§ Work to complete
From the records below, transcribe only the lines running from the one with "SEO (44, 247)" through the one with "Mentindo com candura (143, 1007)". Keep both of those end lines.

----------------

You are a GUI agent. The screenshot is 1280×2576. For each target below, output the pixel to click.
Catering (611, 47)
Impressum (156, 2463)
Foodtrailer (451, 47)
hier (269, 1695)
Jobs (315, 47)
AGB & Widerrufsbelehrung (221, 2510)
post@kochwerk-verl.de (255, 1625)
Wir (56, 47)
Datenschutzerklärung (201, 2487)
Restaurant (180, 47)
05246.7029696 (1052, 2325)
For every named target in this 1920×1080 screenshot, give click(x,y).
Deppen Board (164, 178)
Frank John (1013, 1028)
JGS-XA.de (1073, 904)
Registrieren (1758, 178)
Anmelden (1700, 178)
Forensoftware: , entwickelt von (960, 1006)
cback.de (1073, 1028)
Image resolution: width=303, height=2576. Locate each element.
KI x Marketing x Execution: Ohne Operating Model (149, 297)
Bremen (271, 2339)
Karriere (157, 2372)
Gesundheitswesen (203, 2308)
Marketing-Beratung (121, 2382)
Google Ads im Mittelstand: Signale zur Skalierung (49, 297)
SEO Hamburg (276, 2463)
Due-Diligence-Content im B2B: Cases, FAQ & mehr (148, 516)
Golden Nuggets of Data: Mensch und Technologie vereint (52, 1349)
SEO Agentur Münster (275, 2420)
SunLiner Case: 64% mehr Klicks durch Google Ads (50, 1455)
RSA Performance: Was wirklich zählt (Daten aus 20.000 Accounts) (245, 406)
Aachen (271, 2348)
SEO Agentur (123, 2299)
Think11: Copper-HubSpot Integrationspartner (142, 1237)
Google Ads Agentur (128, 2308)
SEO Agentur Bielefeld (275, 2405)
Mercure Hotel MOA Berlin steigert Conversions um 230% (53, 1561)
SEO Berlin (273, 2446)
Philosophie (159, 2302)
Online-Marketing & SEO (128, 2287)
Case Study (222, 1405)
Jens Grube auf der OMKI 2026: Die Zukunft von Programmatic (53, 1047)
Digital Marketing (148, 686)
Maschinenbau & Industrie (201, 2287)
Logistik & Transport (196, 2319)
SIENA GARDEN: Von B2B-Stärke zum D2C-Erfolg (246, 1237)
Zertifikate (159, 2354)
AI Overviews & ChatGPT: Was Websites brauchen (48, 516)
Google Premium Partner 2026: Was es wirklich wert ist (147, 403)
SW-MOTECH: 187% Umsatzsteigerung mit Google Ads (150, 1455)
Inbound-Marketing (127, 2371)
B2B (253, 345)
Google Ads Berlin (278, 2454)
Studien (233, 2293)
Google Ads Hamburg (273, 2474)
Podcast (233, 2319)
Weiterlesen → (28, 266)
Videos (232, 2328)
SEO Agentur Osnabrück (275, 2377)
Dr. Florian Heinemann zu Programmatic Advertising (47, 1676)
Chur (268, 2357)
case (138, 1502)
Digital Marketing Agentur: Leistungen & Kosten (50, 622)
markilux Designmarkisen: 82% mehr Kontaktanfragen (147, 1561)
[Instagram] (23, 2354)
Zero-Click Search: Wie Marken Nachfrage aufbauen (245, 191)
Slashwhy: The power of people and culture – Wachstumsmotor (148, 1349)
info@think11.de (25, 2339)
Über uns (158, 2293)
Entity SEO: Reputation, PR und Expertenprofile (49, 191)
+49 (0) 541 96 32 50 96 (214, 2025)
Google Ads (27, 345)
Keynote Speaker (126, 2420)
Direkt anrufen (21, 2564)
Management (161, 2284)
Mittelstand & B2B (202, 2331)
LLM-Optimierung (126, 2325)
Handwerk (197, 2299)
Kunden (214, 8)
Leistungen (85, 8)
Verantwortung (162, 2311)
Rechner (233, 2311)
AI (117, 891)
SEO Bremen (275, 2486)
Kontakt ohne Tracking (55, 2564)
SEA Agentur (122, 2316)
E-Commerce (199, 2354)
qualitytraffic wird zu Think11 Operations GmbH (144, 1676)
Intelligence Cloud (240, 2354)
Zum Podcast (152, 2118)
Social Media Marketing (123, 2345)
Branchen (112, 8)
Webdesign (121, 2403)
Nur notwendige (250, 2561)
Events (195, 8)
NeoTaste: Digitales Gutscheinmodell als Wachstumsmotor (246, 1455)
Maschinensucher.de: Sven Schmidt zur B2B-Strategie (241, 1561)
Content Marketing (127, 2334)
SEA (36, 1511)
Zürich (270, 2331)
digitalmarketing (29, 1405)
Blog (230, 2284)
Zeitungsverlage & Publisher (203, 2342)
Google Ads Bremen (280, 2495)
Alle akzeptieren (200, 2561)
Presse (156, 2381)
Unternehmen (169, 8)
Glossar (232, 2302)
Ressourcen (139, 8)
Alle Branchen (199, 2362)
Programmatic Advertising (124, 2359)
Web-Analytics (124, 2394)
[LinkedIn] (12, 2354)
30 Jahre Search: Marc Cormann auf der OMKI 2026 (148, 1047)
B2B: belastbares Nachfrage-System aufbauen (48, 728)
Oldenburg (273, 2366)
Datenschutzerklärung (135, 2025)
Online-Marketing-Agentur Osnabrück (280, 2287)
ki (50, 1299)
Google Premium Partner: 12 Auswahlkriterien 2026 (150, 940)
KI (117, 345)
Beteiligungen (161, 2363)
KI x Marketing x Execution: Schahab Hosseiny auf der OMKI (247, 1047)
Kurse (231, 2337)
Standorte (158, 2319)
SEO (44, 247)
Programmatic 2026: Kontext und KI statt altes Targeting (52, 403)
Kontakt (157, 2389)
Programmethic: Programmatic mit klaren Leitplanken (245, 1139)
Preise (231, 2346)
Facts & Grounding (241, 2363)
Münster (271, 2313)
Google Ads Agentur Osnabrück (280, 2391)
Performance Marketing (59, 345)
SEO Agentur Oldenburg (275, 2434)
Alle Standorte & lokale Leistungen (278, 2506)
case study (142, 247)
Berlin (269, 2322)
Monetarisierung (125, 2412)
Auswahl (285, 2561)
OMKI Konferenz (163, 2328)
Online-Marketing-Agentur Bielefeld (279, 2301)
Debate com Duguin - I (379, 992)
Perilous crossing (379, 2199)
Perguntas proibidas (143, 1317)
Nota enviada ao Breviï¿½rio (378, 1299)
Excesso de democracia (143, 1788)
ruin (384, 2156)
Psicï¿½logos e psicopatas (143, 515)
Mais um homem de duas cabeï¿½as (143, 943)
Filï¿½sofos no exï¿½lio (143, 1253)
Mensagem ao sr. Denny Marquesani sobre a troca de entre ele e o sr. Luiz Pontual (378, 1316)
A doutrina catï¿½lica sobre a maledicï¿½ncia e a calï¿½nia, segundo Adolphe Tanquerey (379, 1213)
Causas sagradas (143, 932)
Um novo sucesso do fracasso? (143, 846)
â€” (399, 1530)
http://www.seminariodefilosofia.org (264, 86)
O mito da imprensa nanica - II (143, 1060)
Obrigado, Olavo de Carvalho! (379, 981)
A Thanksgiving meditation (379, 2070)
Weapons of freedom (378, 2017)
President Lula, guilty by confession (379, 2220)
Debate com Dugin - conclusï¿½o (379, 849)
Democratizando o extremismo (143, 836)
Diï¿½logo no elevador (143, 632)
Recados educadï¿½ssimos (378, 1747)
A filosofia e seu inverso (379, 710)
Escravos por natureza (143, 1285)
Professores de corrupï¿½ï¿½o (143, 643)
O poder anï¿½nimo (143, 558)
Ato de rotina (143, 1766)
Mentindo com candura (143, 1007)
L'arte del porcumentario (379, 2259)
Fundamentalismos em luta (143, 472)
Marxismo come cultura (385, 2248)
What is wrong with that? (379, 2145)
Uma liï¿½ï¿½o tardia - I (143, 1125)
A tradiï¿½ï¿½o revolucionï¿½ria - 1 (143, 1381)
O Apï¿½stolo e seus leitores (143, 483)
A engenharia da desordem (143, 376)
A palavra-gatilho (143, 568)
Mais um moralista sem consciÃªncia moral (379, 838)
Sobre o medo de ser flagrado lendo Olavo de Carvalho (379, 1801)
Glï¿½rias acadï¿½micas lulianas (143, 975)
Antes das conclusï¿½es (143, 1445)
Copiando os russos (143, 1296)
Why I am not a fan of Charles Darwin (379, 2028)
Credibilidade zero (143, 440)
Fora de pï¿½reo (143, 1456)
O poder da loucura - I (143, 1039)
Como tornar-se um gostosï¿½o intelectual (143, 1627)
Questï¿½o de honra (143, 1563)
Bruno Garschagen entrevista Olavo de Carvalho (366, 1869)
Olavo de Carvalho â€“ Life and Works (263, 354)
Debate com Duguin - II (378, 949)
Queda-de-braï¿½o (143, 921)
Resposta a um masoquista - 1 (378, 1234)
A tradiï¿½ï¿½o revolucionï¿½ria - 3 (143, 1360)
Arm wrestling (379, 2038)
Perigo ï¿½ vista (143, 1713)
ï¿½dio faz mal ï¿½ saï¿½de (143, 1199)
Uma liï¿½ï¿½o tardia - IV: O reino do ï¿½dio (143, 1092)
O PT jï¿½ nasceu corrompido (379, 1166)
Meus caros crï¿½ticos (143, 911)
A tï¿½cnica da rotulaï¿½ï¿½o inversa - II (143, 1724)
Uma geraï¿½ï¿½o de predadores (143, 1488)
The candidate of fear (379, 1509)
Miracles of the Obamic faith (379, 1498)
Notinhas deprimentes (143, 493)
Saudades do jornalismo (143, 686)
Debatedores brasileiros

----------------

§ Exercise response
SEO (44, 247)
Programmatic 2026: Kontext und KI statt altes Targeting (52, 403)
Kontakt (157, 2389)
Programmethic: Programmatic mit klaren Leitplanken (245, 1139)
Preise (231, 2346)
Facts & Grounding (241, 2363)
Münster (271, 2313)
Google Ads Agentur Osnabrück (280, 2391)
Performance Marketing (59, 345)
SEO Agentur Oldenburg (275, 2434)
Alle Standorte & lokale Leistungen (278, 2506)
case study (142, 247)
Berlin (269, 2322)
Monetarisierung (125, 2412)
Auswahl (285, 2561)
OMKI Konferenz (163, 2328)
Online-Marketing-Agentur Bielefeld (279, 2301)
Debate com Duguin - I (379, 992)
Perilous crossing (379, 2199)
Perguntas proibidas (143, 1317)
Nota enviada ao Breviï¿½rio (378, 1299)
Excesso de democracia (143, 1788)
ruin (384, 2156)
Psicï¿½logos e psicopatas (143, 515)
Mais um homem de duas cabeï¿½as (143, 943)
Filï¿½sofos no exï¿½lio (143, 1253)
Mensagem ao sr. Denny Marquesani sobre a troca de entre ele e o sr. Luiz Pontual (378, 1316)
A doutrina catï¿½lica sobre a maledicï¿½ncia e a calï¿½nia, segundo Adolphe Tanquerey (379, 1213)
Causas sagradas (143, 932)
Um novo sucesso do fracasso? (143, 846)
â€” (399, 1530)
http://www.seminariodefilosofia.org (264, 86)
O mito da imprensa nanica - II (143, 1060)
Obrigado, Olavo de Carvalho! (379, 981)
A Thanksgiving meditation (379, 2070)
Weapons of freedom (378, 2017)
President Lula, guilty by confession (379, 2220)
Debate com Dugin - conclusï¿½o (379, 849)
Democratizando o extremismo (143, 836)
Diï¿½logo no elevador (143, 632)
Recados educadï¿½ssimos (378, 1747)
A filosofia e seu inverso (379, 710)
Escravos por natureza (143, 1285)
Professores de corrupï¿½ï¿½o (143, 643)
O poder anï¿½nimo (143, 558)
Ato de rotina (143, 1766)
Mentindo com candura (143, 1007)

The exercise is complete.